§ DOCUMENT TEXT:
= = = =

Some of my best friends
would get tapes,
or they would get dubs of
the tapes that I would make.
Too Black Guys clothing store,
they were probably
the first place that I ever
put any tapes for sale.
They're selling out so quick
at Too Black Guys,
there's other places
I can start selling them.
You know,
there's barbershops, there's--
and then, there's a couple
of record stores,
Play De Record and Traxx.
I went and saw Eugene
one fateful day,
and it kind of blew up
from there.
He came to our store
and he liked what we were doing,
and became friends,
and he kind of hooked me up
with some guys in New York.
You know, those guys kept me
abreast with some of the music.
He literally
was like, "Yo, sold out.
"Yo, I need more, I need more."
And the one advantage
that I had,
and I think that might
have been above and beyond
all the other guys,
is I had a radio show.

= = = =

§ GIVEN RECORDS:
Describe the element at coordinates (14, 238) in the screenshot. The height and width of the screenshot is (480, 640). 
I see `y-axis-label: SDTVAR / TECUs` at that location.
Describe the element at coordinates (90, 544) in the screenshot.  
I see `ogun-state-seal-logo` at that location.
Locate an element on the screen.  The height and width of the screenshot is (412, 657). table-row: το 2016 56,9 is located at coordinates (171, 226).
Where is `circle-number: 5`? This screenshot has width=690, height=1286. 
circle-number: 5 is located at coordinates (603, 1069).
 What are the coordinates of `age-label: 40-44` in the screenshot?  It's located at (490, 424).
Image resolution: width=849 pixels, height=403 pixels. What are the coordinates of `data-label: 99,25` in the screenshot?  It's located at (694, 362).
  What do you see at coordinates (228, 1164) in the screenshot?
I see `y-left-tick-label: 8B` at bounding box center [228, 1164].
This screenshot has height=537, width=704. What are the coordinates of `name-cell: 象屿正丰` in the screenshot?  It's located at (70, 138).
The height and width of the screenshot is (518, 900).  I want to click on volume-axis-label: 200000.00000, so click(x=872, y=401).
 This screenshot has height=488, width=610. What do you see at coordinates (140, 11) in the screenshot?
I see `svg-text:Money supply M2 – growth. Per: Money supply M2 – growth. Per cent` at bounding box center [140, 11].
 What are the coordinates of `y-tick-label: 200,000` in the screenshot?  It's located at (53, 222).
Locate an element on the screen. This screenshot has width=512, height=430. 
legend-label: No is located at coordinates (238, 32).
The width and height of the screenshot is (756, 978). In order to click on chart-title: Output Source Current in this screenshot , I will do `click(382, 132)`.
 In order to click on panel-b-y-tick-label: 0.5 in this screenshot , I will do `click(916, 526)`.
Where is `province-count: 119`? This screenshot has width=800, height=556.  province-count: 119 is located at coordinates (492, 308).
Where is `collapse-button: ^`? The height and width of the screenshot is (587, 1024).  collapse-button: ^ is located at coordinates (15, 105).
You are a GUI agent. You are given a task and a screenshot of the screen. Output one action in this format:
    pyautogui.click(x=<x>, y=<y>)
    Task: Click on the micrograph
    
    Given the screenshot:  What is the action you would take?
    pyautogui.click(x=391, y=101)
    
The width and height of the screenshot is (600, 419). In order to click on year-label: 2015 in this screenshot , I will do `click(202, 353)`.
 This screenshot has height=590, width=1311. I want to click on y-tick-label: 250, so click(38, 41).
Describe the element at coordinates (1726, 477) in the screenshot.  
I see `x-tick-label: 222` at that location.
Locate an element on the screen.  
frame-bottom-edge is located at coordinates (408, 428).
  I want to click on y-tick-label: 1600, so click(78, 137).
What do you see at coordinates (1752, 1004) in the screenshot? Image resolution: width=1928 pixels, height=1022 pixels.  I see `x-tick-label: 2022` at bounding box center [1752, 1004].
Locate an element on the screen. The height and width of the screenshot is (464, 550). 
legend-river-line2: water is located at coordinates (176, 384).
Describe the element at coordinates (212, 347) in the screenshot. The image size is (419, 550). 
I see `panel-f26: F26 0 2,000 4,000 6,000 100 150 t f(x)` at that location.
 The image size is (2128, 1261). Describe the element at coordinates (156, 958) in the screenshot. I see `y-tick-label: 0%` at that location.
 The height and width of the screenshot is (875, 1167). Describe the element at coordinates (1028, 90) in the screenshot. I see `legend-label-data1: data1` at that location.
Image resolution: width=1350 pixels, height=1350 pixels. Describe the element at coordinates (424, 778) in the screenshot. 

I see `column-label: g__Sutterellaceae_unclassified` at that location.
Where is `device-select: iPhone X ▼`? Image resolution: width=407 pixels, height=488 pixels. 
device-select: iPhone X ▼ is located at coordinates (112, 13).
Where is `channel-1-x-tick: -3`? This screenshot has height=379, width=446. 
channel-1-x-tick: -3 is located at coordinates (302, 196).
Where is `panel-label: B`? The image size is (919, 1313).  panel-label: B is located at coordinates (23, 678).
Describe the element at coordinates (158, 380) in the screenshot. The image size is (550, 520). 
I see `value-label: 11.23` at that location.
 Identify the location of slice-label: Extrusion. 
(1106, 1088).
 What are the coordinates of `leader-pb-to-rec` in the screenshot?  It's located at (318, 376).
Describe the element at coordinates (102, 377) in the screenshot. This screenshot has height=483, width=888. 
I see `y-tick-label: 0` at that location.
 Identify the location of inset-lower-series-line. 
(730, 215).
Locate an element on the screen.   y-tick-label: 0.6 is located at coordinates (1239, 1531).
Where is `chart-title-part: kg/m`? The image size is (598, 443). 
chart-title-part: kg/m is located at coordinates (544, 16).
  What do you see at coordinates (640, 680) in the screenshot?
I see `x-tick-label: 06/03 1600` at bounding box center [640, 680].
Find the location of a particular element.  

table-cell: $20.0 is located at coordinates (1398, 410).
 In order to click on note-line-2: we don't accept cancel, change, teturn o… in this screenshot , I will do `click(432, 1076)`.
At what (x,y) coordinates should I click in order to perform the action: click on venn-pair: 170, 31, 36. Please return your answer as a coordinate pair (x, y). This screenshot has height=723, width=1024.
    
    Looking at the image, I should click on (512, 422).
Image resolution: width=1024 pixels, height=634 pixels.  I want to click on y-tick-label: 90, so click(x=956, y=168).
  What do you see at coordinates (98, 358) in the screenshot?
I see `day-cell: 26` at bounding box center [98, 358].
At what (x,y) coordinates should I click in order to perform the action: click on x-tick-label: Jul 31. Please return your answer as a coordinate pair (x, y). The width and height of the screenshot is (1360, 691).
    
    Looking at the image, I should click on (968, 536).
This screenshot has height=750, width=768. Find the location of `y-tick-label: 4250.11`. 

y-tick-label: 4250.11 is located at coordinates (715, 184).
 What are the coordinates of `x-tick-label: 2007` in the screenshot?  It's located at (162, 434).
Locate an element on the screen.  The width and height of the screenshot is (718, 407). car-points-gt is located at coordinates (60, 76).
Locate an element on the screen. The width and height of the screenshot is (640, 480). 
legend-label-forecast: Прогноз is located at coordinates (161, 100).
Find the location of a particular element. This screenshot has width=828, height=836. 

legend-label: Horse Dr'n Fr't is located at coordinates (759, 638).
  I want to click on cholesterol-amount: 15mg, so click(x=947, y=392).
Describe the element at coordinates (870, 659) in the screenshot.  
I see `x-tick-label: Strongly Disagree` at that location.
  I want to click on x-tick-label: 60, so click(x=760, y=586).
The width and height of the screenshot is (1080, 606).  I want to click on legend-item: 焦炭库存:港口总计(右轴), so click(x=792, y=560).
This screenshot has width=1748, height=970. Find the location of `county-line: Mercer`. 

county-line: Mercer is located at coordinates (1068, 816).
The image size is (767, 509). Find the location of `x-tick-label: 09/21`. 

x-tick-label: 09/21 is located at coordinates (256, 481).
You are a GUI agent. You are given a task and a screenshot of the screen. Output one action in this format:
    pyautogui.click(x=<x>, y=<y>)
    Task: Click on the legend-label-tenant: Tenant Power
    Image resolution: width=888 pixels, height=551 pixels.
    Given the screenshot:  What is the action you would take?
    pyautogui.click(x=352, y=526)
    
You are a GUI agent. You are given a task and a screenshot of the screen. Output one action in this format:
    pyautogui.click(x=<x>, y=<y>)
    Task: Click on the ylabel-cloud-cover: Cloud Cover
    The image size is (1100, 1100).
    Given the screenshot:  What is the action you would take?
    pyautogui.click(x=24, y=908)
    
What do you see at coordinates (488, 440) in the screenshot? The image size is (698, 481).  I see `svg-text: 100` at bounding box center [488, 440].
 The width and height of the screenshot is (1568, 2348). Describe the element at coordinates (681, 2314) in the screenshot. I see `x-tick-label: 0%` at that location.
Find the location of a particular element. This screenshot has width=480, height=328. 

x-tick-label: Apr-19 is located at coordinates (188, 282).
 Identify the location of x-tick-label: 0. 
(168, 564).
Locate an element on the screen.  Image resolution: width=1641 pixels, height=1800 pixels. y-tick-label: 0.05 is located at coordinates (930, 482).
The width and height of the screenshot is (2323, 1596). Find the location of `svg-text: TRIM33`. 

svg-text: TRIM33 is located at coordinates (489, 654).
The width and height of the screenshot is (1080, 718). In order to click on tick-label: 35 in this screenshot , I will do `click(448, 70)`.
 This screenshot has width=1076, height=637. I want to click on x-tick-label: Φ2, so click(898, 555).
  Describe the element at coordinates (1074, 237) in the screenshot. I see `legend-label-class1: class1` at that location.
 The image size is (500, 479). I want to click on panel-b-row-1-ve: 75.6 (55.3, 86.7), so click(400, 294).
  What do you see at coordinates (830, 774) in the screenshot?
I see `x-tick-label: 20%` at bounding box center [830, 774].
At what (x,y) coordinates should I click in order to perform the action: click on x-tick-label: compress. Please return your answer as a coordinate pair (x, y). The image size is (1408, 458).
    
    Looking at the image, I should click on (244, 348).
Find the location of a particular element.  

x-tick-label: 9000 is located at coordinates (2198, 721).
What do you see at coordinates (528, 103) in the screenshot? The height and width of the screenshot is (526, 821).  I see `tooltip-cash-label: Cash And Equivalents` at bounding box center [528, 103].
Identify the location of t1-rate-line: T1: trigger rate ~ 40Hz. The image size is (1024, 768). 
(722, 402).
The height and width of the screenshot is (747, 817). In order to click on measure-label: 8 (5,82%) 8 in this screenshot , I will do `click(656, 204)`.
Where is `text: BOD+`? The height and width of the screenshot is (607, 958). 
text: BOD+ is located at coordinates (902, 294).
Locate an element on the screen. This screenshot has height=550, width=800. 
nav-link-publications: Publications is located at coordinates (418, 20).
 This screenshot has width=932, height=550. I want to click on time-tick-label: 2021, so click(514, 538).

= = = =

§ WHAT THIS EXERCISE ASKS:
A. In the transcript about selling tapes, which two record stores does the speaker name?
B. In the listing, swap "screenshot" for "screen capture" in the lines between the one holding "coordinates (23, 678)." and the one holding "(730, 215).", inclusive, and leave everything else unchanged. Give back only those lines.

§ EXERCISE RESULTS:
A. Play De Record and Traxx.

B.
Where is `panel-label: B`? The image size is (919, 1313).  panel-label: B is located at coordinates (23, 678).
Describe the element at coordinates (158, 380) in the screen capture. The image size is (550, 520). 
I see `value-label: 11.23` at that location.
 Identify the location of slice-label: Extrusion. 
(1106, 1088).
 What are the coordinates of `leader-pb-to-rec` in the screen capture?  It's located at (318, 376).
Describe the element at coordinates (102, 377) in the screen capture. This screen capture has height=483, width=888. 
I see `y-tick-label: 0` at that location.
 Identify the location of inset-lower-series-line. 
(730, 215).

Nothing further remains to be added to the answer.